━━ SUPPLIED RECORDS

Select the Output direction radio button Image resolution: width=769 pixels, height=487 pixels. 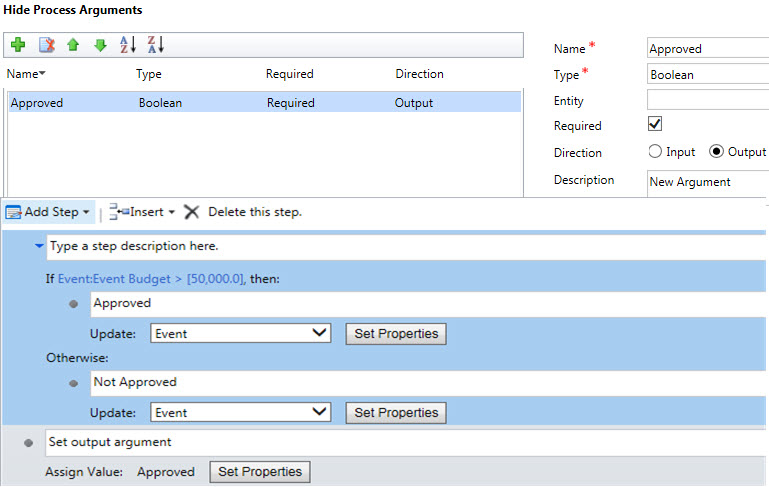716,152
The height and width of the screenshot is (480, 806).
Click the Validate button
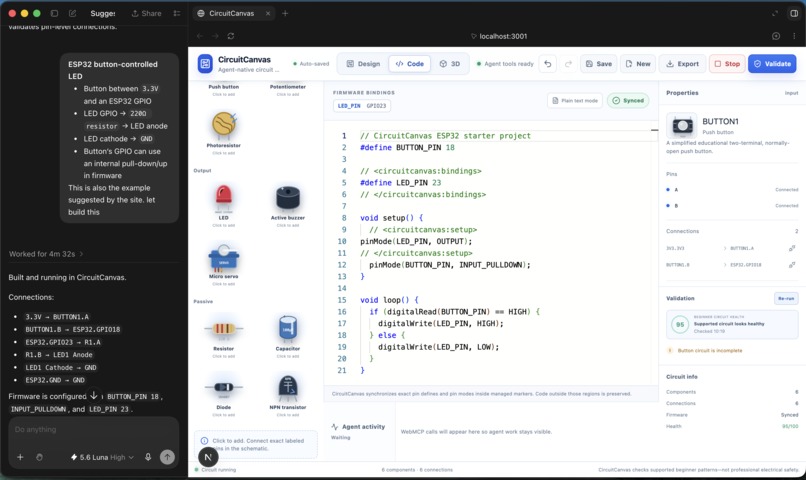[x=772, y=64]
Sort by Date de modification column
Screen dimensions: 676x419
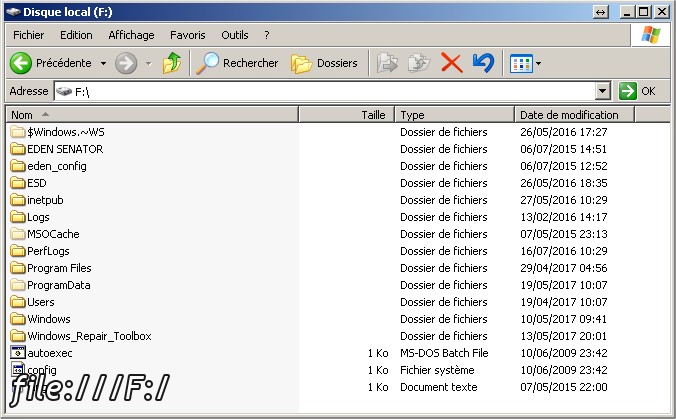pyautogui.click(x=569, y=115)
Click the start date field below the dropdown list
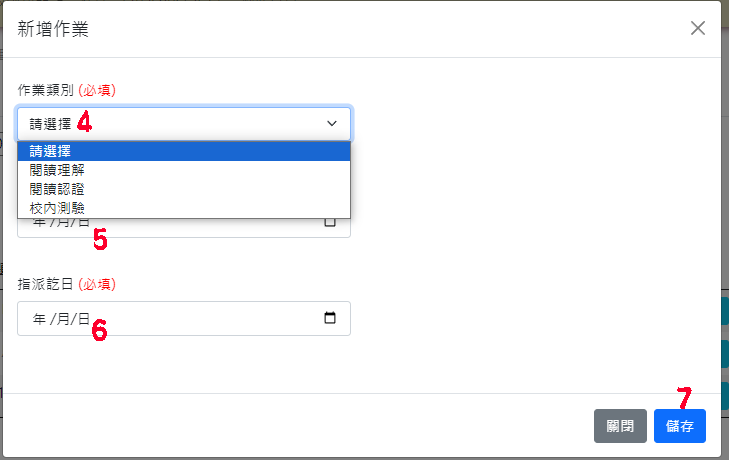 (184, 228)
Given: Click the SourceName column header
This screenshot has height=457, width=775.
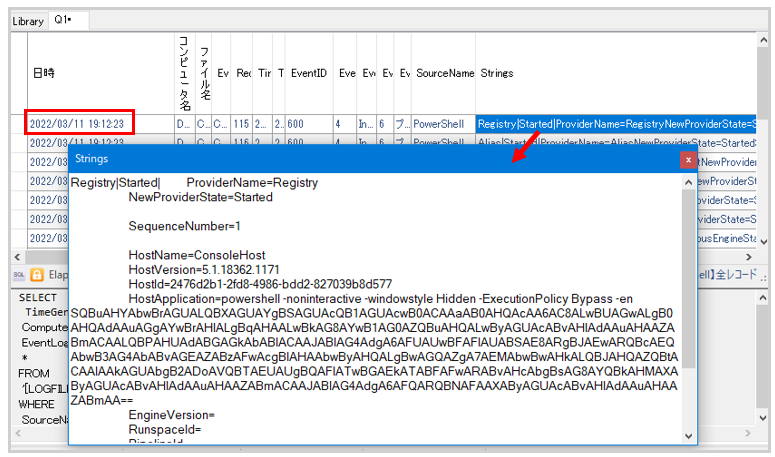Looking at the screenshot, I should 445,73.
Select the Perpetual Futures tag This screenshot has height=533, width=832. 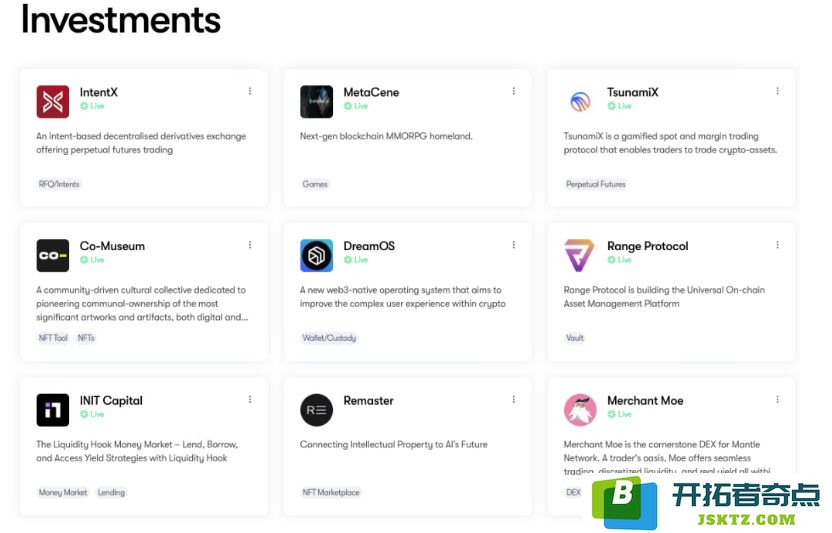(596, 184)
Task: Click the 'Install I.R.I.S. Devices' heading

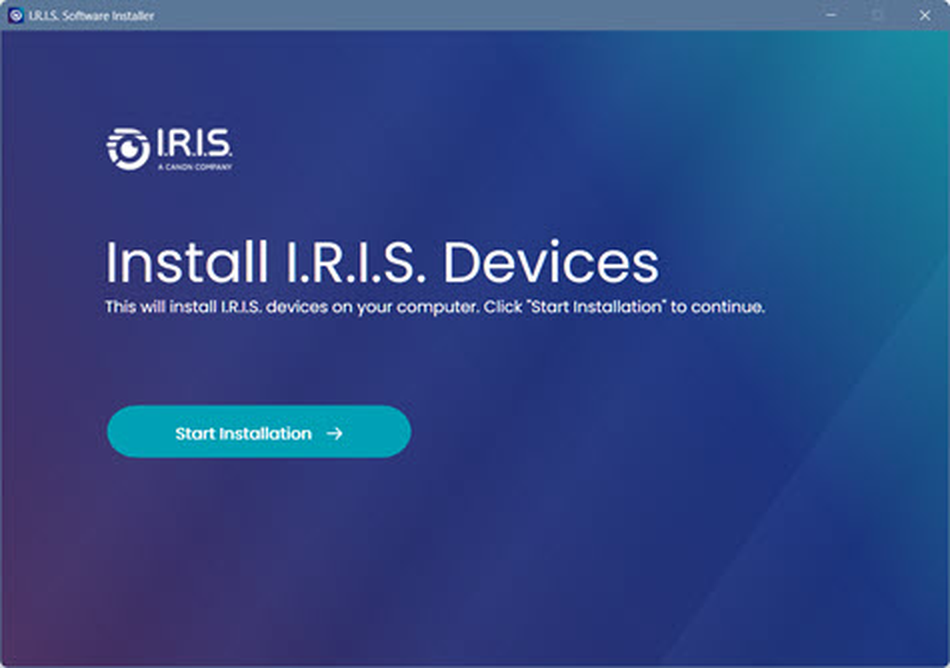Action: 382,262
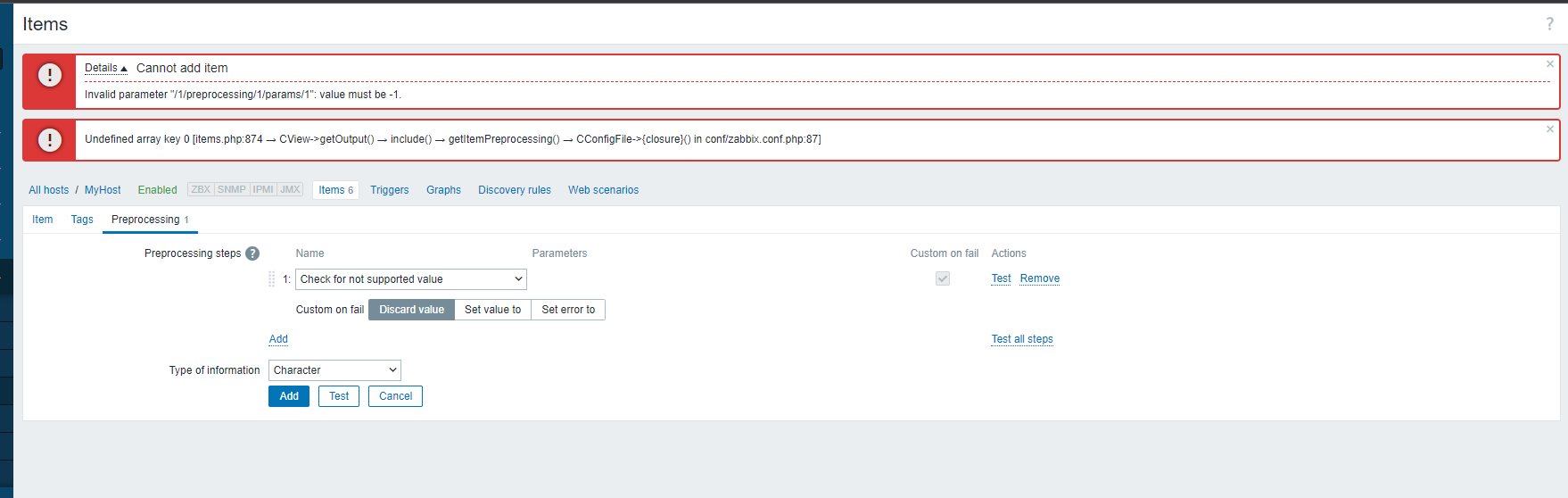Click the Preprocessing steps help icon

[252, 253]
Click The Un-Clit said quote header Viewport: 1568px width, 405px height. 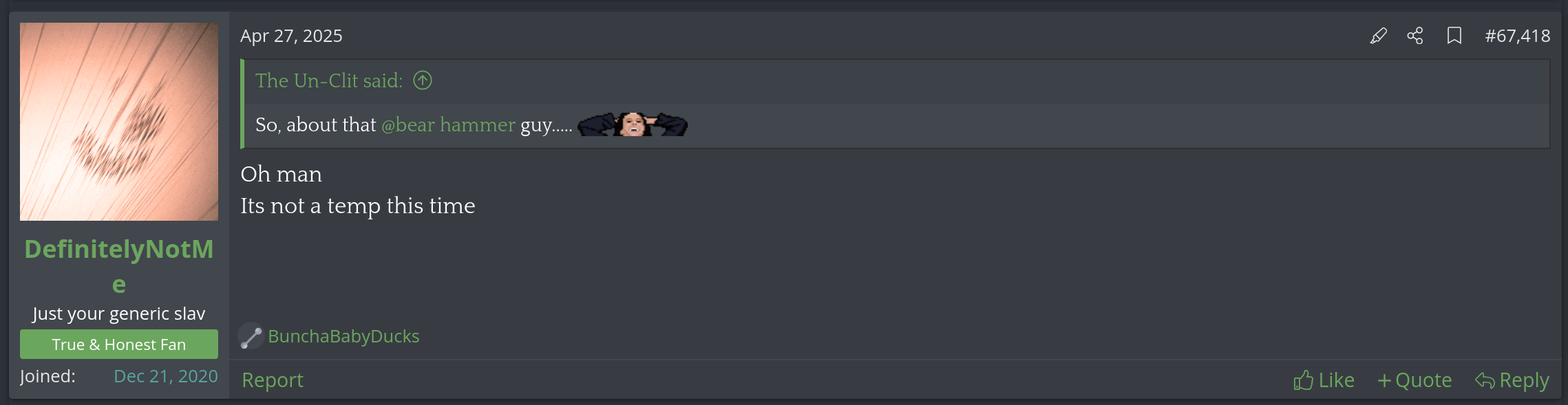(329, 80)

━━━━

WHAT IS BEING ASKED: Looking at the data above, count every line holding the word "column" and state only the count.

ANSWER TO THIS EXERCISE: 2